Our E2E Testing Tool

We use Playwright (or Cypress, depending on the project) for E2E testing. These tools provide a robust way to automate browser interactions.

What to Test with E2E Tests

  • Critical User Paths: E2E tests should be reserved for the most critical workflows in your application. We can’t test everything with E2E tests, so we must prioritize.
  • Examples of Critical Paths:
    • User registration and login.
    • The checkout process for an e-commerce site.
    • Creating and publishing a blog post.
    • The main feature that your application provides.

What NOT to Test with E2E Tests

  • Edge Cases: Minor edge cases are better handled by unit or integration tests.
  • Visual Details: Don’t write E2E tests to check that a button is a certain color or that a title has the right font size. This makes tests brittle. Visual regression testing is a better tool for this, if needed.
  • All Possible User Interactions: It’s not feasible to have an E2E test for every single button and link.

Best Practices

Keep Tests Independent

  • Each E2E test should be able to run independently of others.
  • A test should not depend on the state created by a previous test.
  • Use beforeEach hooks to ensure a clean state before each test (e.g., by logging out the user or resetting the database to a known state).

Use a data-testid Attribute

  • To make your tests more resilient to changes in the UI, it’s a good practice to use a dedicated data-testid attribute on key elements that you need to interact with.
  • This decouples the test from the element’s CSS classes or text content, which may change frequently.

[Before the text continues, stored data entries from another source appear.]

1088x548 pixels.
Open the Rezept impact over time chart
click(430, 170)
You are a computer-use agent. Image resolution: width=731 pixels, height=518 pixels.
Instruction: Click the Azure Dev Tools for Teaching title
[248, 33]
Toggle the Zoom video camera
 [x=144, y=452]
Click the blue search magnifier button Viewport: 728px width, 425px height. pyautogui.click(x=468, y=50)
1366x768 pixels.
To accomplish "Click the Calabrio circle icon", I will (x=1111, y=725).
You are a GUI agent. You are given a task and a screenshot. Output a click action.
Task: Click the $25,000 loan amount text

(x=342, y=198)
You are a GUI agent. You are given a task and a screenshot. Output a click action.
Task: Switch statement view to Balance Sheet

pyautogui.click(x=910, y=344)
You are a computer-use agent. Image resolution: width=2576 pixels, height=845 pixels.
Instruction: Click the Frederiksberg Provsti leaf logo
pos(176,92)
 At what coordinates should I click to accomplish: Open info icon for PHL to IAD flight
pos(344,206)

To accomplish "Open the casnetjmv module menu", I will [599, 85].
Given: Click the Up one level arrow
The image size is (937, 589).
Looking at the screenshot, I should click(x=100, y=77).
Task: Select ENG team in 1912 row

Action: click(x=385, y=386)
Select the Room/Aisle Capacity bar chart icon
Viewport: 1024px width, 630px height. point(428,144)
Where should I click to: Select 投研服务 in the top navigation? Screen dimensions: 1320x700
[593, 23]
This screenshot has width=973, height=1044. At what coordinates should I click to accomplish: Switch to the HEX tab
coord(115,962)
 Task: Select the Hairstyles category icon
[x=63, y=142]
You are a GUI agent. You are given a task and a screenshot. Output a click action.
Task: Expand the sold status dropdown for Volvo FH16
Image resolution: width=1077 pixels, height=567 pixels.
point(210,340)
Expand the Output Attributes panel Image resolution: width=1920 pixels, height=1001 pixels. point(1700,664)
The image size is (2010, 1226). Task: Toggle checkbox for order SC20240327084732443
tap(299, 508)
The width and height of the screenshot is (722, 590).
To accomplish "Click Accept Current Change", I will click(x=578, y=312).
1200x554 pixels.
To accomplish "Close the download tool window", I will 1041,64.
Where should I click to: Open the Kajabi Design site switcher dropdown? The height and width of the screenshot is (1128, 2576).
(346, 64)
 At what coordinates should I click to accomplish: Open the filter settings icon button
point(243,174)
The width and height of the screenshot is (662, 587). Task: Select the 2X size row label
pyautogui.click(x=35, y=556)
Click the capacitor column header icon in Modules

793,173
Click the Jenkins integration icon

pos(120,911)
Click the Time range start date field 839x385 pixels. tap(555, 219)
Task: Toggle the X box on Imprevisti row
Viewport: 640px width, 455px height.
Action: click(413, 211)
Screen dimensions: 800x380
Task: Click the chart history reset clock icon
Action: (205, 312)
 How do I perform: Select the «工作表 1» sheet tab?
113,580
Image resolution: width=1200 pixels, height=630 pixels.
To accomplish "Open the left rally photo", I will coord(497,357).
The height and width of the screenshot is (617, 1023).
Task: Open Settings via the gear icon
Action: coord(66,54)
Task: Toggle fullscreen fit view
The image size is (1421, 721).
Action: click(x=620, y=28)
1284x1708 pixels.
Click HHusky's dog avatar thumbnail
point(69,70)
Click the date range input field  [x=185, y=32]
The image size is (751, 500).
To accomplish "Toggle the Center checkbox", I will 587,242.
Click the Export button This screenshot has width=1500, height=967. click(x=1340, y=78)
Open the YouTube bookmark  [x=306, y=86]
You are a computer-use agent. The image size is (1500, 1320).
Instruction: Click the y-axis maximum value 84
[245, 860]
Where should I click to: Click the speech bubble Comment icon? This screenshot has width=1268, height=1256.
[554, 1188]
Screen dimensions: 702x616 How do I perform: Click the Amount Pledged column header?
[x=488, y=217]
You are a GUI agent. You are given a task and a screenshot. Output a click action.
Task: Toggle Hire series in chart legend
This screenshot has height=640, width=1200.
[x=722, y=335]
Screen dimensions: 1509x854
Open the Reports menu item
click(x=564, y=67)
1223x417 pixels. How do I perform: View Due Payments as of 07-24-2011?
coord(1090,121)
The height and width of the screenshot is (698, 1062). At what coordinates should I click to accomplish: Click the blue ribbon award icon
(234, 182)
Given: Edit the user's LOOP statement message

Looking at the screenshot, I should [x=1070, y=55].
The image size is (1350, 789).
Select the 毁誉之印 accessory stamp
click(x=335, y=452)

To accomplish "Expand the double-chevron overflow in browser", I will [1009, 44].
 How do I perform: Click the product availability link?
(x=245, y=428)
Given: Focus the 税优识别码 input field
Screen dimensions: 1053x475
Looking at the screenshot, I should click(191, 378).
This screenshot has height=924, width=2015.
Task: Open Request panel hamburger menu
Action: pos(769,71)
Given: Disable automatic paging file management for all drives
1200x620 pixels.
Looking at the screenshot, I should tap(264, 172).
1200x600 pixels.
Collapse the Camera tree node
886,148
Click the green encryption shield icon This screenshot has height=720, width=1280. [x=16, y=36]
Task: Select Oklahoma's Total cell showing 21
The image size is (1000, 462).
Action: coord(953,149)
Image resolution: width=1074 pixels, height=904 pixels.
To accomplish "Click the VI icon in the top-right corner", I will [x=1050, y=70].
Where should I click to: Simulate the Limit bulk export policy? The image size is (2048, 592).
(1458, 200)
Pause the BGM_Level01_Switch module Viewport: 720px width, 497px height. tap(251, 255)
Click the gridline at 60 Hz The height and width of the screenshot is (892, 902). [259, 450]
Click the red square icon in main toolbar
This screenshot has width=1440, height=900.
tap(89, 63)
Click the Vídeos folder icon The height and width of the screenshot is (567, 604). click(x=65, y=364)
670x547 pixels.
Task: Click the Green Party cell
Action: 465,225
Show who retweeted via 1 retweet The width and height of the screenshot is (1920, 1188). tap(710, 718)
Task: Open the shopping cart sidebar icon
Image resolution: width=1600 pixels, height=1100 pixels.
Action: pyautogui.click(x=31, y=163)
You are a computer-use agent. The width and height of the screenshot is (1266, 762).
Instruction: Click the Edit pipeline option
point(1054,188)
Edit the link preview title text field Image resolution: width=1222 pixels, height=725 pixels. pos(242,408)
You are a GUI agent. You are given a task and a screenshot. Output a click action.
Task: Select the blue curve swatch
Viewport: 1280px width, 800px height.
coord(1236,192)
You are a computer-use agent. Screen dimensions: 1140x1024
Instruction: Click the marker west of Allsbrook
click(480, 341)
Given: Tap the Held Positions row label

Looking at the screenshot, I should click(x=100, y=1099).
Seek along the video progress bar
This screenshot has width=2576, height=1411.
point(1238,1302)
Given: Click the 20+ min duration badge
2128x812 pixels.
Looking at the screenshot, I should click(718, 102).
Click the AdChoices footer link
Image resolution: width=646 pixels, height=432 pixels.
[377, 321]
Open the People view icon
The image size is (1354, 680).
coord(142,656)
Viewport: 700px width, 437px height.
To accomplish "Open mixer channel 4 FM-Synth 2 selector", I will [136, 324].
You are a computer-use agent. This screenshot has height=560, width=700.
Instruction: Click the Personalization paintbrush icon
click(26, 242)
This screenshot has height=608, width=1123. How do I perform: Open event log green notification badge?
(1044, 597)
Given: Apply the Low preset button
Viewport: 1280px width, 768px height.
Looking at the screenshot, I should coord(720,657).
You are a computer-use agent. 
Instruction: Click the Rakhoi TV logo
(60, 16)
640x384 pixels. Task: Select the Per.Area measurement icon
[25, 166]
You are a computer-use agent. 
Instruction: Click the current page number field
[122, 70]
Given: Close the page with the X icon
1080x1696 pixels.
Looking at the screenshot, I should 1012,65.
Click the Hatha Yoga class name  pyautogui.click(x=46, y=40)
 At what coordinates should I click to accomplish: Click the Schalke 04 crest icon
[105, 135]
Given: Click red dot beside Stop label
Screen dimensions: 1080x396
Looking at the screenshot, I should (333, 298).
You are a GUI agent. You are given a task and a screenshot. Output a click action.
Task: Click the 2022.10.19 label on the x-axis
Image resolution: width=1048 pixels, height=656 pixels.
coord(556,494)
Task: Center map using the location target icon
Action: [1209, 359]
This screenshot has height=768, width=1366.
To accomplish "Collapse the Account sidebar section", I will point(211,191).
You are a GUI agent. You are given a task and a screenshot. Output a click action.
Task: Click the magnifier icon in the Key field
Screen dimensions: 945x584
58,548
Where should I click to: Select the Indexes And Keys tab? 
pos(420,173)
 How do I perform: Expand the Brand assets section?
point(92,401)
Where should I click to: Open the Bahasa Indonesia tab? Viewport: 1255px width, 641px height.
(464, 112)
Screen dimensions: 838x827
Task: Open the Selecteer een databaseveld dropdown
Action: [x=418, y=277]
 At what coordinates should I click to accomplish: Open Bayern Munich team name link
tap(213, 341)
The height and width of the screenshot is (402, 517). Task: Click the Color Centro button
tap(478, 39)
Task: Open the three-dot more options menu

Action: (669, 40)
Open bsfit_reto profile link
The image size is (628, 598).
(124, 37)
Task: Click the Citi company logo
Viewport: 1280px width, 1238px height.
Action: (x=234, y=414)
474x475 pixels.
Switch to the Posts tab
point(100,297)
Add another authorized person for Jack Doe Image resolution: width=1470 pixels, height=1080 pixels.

Example (in your React component):

<button data-testid="login-submit-button">Log In</button>

Example (in your Playwright test):

import { test, expect } from '@playwright/test';
 
test('user can log in successfully', async ({ page }) => {
  await page.goto('/login');
 
  // Fill in the form
  await page.getByLabel('Email').fill('test@example.com');
  await page.getByLabel('Password').fill('password123');
 
  // Click the submit button using the data-testid
  await page.getByTestId('login-submit-button').click();
 
  // Assert that we have been redirected to the dashboard
  await expect(page).toHaveURL('/dashboard');
  await expect(page.getByRole('heading', { name: /dashboard/i })).toBeVisible();
});

Running E2E Tests

  • Locally: Developers can run E2E tests on their local machine against a running dev server to verify a feature before creating a PR.
  • In CI/CD: E2E tests are run automatically in our CI pipeline for every Pull Request, usually against the preview deployment generated by Cloudflare Pages.
  • Headless Mode: In CI, tests are run in “headless” mode (without a visible browser window) for efficiency.

Handling Flakiness

  • E2E tests can sometimes be “flaky” (i.e., they sometimes pass and sometimes fail for no clear reason).
  • Causes of Flakiness:
    • Race conditions (e.g., the test tries to click a button before it’s fully loaded).
    • Network delays.
  • Mitigation:
    • Use built-in waits and retries in Playwright/Cypress. For example, expect(element).toBeVisible() will automatically wait for the element to appear.
    • For custom asynchronous operations, explicitly await them.
    • If a test is consistently flaky, it should be investigated and fixed or, in some cases, removed.

E2E tests provide the highest level of confidence that our application is working correctly from the user’s perspective, but they should be used judiciously due to their cost and maintenance overhead.